Ce droit est encadré par l’article L271-1 du Code de la construction et de l’habitation. Il s’applique à l’achat d’un bien immobilier à usage d’habitation, que ce soit une maison ou un appartement. Pour un achat à titre professionnel ou pour un bien destiné à la revente, le délai est réduit à 7 jours. Mais pour un particulier qui achète sa résidence principale ou secondaire, les 10 jours restent la règle.
Le compteur ne démarre pas le jour de la signature. Il commence à compter du lendemain de la première présentation de la lettre recommandée avec accusé réception (LRAR) par laquelle le notaire ou l’agent immobilier vous notifie le compromis. C’est donc un délai net, qui vous laisse le temps de réfléchir sereinement.
- Durée légale : 10 jours calendaires
- Début du délai : lendemain de la première présentation de la LRAR
- Motif requis : aucun, vous n’avez rien à expliquer
- Frais ou pénalité : aucun, annulation sans frais
- Cadre juridique : article L271-1 du Code de la construction et de l’habitation
Conséquences financières et pénalités d’annulation

| Situation | Montant de la pénalité | Remboursement possible |
|---|---|---|
| Rétractation dans les 10 jours | Aucune pénalité | Dépôt de garantie intégral |
| Annulation hors délai légal (sans motif valable) | Jusqu’à 10 % du prix de vente | Non (sauf accord amiable) |
| Annulation après activation clause suspensive de prêt | Aucune pénalité | Dépôt de garantie intégral |
| Résiliation amiable entre les parties | Montant négocié (souvent 0 €) | Selon l’accord écrit |
| Annulation par le vendeur (sans accord acheteur) | Dommages et intérêts + 10 % possible | Non (vendeur responsable) |
La conséquence financière la plus courante est la perte du dépôt de garantie. Ce montant, généralement fixé à 5 ou 10 % du prix de vente, est conservé par le vendeur à titre d’indemnité. Les frais d’études du notaire (diagnostics, recherches) restent également à votre charge et ne sont pas remboursables.
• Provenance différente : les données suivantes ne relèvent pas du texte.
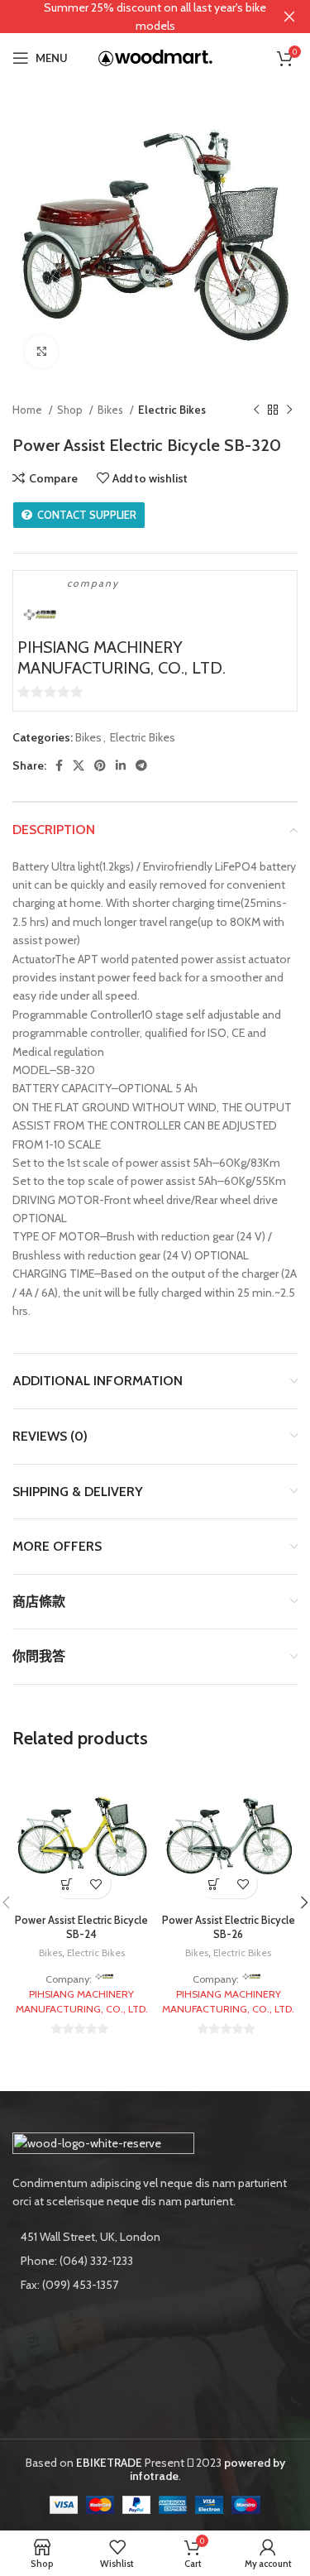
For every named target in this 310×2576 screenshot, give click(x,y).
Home (28, 409)
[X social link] (78, 765)
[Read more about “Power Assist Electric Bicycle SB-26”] (213, 1883)
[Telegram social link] (141, 765)
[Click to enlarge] (41, 351)
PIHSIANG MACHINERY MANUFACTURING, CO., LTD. (121, 657)
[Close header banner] (289, 16)
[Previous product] (256, 410)
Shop (71, 409)
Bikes (112, 409)
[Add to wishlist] (96, 1883)
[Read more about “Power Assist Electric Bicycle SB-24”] (67, 1883)
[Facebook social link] (59, 765)
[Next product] (289, 410)
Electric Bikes (172, 409)
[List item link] (155, 2261)
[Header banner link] (130, 16)
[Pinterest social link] (100, 765)
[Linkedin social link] (121, 765)
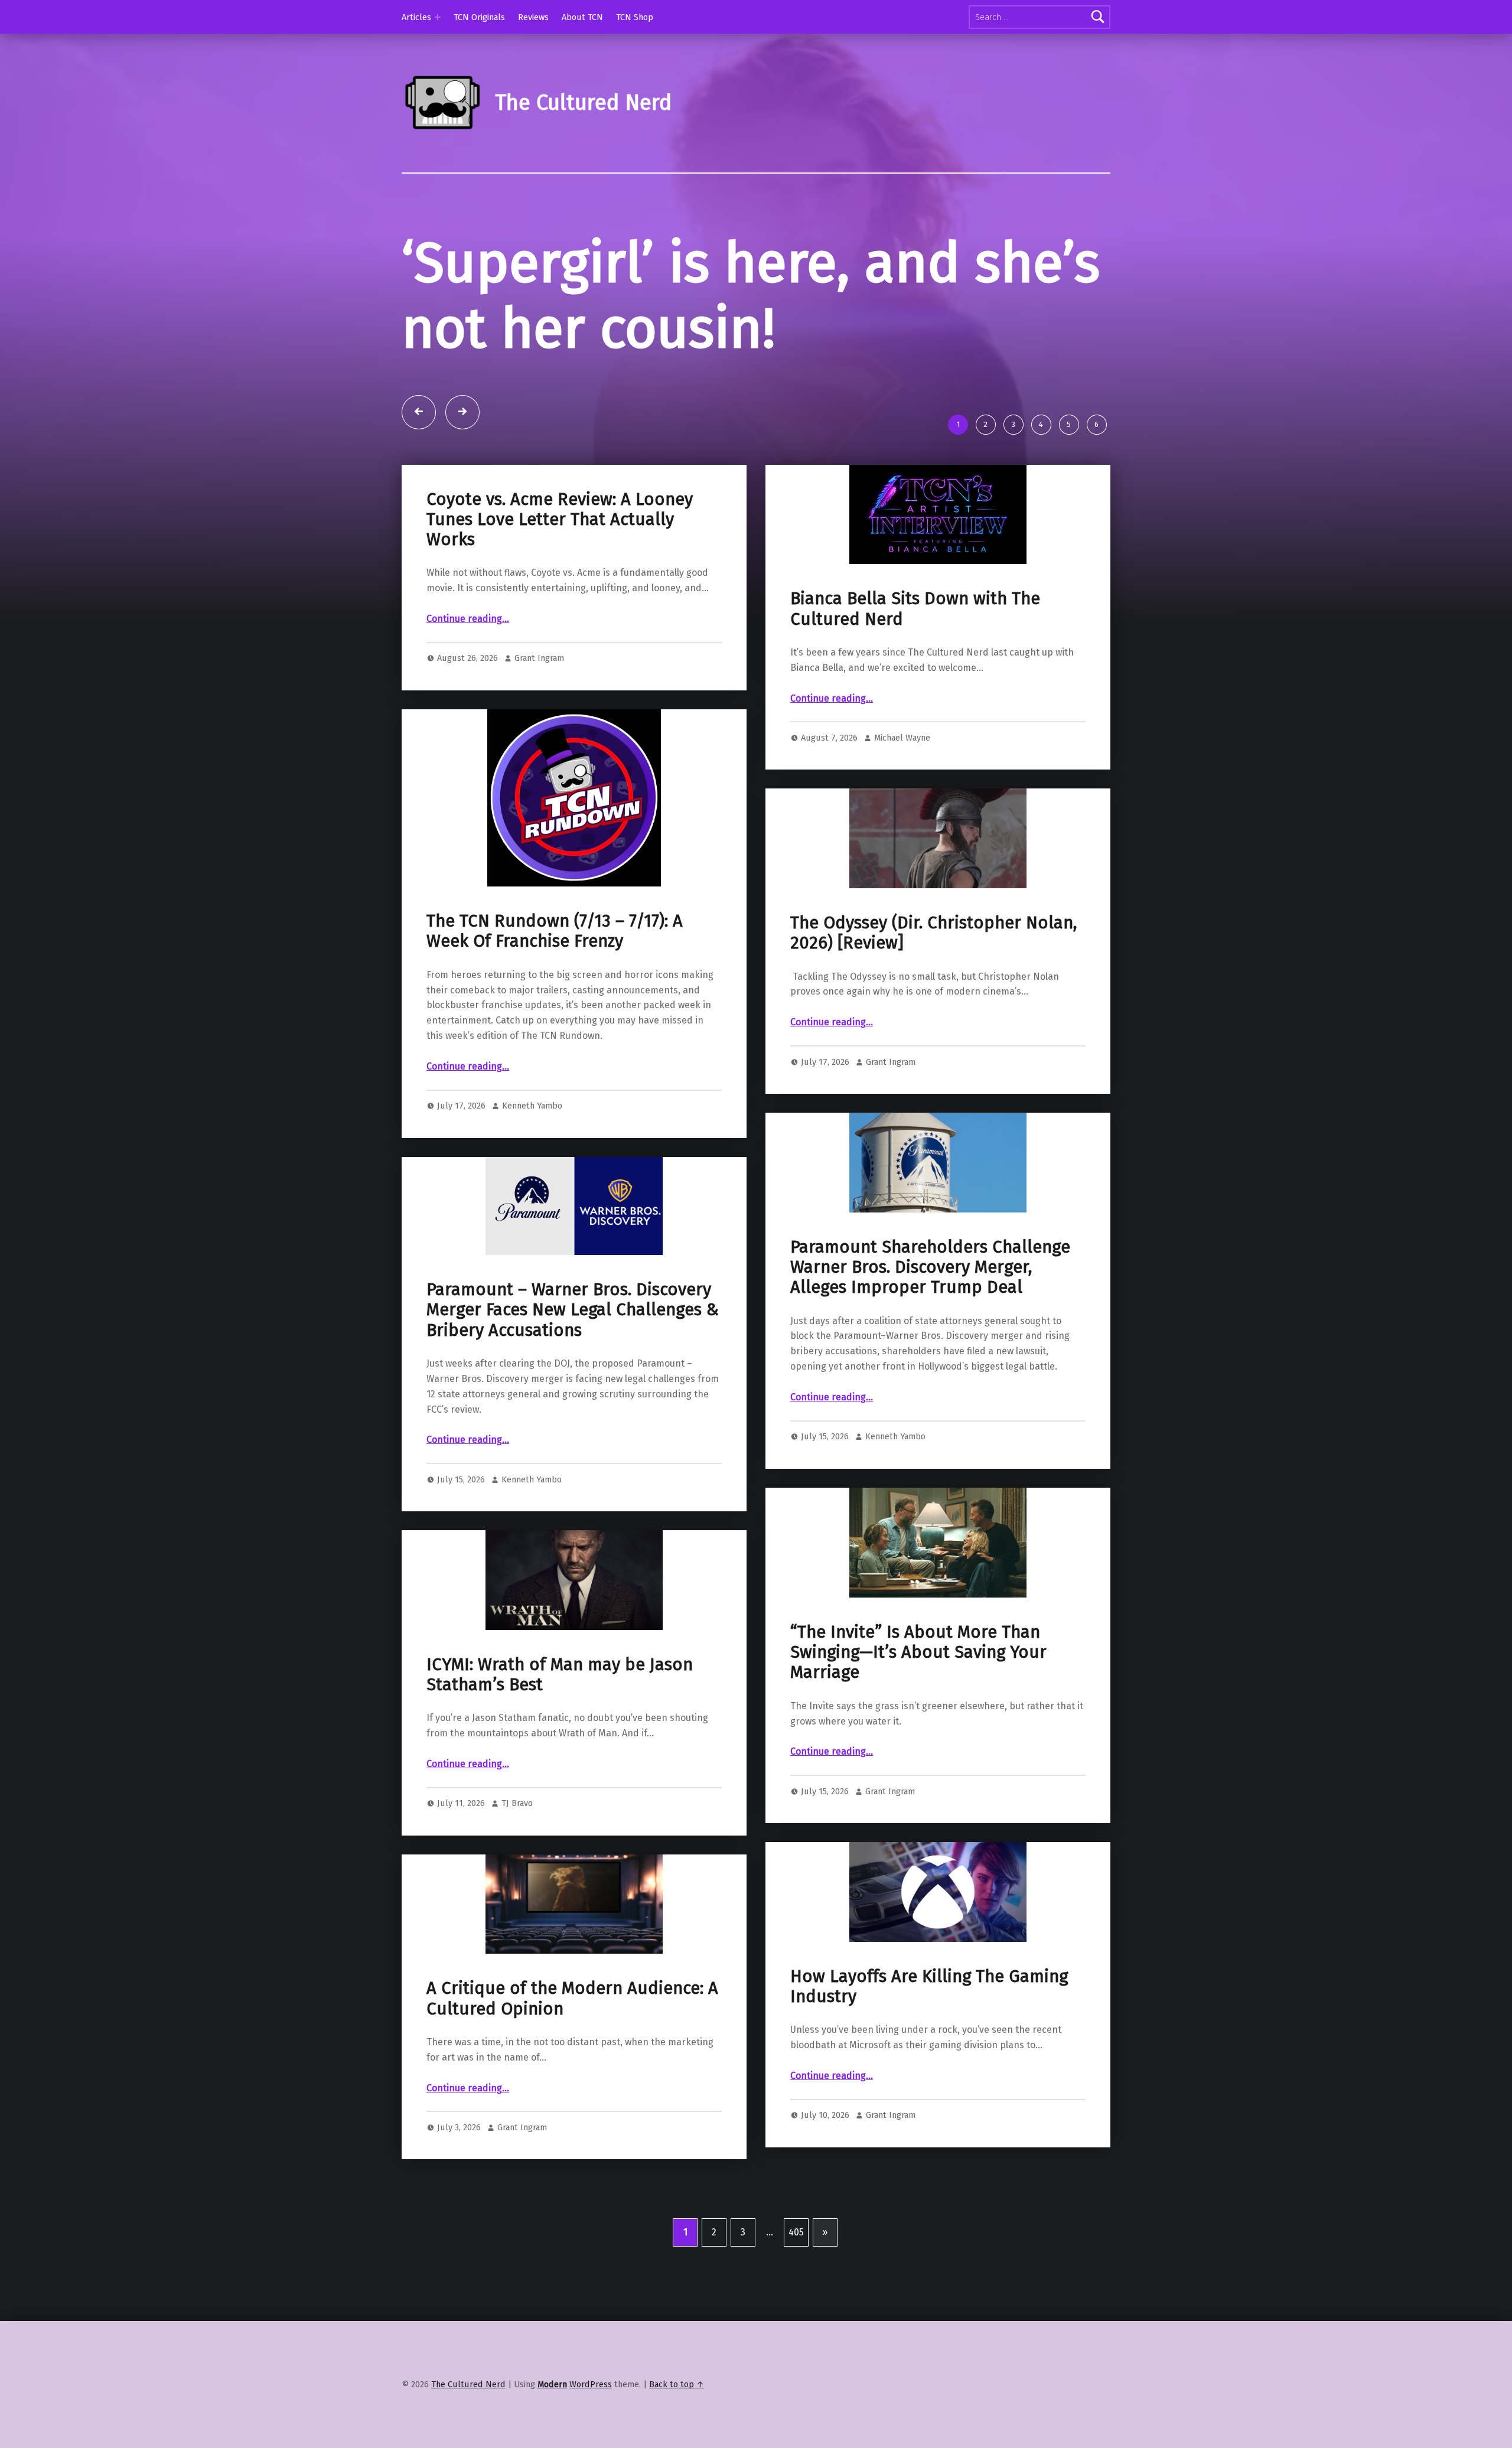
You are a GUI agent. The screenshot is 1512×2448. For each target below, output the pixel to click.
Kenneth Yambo (532, 1171)
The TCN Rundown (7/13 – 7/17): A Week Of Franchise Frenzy (554, 997)
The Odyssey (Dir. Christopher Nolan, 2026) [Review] (933, 998)
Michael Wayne (902, 803)
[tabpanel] (756, 351)
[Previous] (419, 478)
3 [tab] (1013, 490)
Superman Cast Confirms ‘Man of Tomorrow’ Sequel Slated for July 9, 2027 (725, 329)
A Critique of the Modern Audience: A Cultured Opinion (572, 2064)
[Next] (462, 478)
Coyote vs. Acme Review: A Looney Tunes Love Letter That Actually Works (559, 585)
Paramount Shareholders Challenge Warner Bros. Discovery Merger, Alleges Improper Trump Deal (930, 1333)
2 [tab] (985, 490)
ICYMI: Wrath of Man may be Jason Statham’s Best (559, 1740)
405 (796, 2298)
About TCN (582, 17)
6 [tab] (1096, 490)
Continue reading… (467, 684)
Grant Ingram (539, 724)
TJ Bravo (517, 1869)
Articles (416, 17)
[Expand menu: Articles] (438, 17)
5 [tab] (1069, 490)
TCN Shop (634, 17)
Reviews (533, 17)
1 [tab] (958, 490)
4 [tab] (1041, 490)
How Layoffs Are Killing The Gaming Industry (929, 2052)
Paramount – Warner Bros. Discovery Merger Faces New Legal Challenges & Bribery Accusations (572, 1376)
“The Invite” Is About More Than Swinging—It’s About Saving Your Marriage (918, 1718)
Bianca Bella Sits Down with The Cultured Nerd (915, 674)
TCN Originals (479, 17)
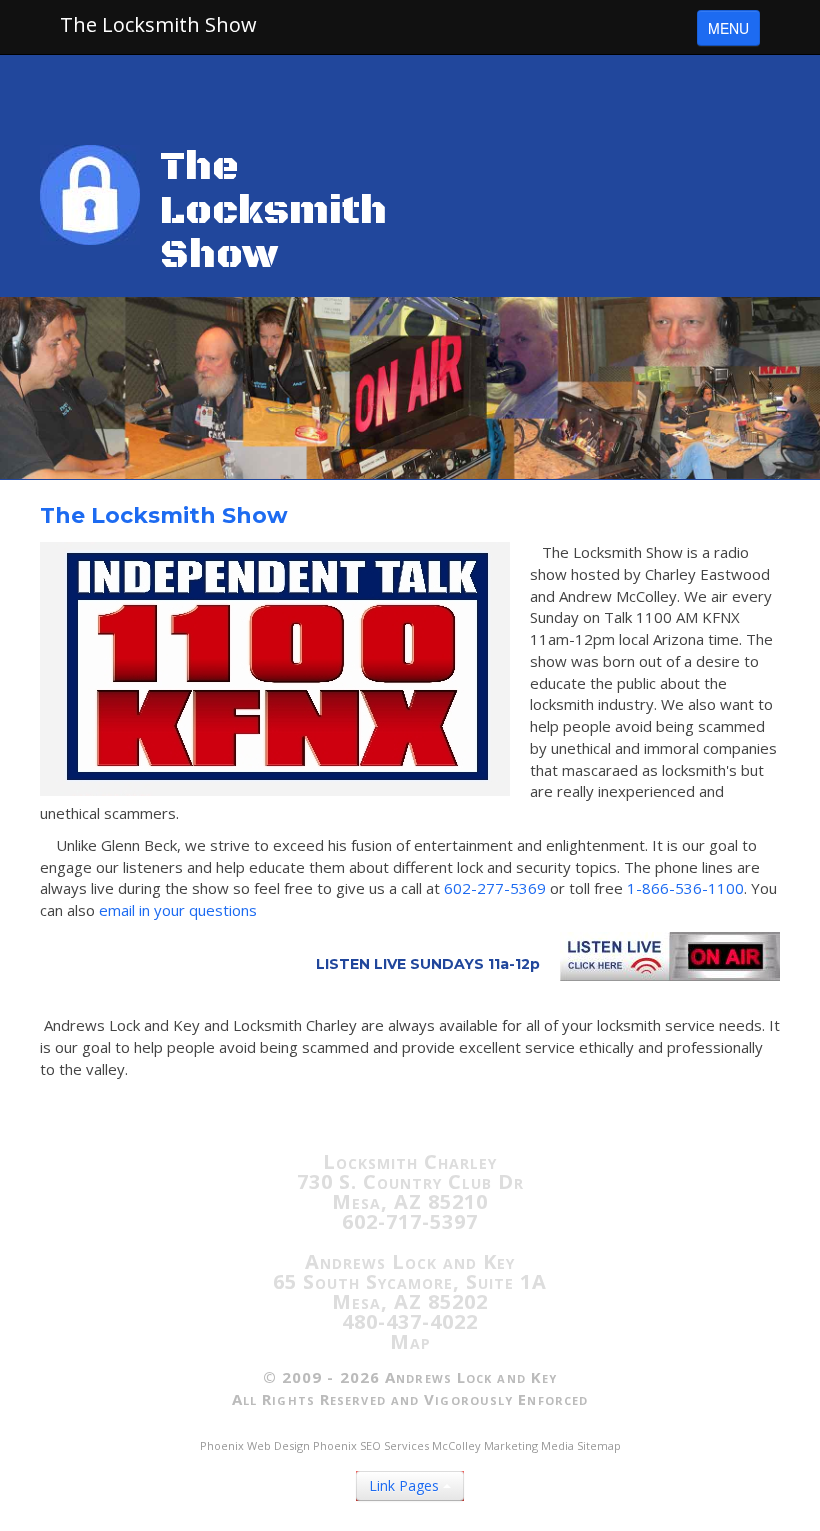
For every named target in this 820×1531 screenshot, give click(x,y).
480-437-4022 (410, 1321)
Pour éviter toute pénalité, le seul levier automatique est la clause suspensive d’obtention de prêt. Si la banque refuse votre financement et que vous avez déposé des demandes sincères auprès de plusieurs établissements, vous récupérez l’intégralité de votre dépôt de garantie sans frais, comme lors d’un remplacement de VMC où l’on compare les devis pour éviter les surcoûts. En dehors de ce cas, toute annulation après le délai de 10 jours calendaires expose à des pénalités. Une clause pénale ou une clause de dédit doit être prévue dans le compromis pour que le vendeur puisse légalement réclamer ces sommes.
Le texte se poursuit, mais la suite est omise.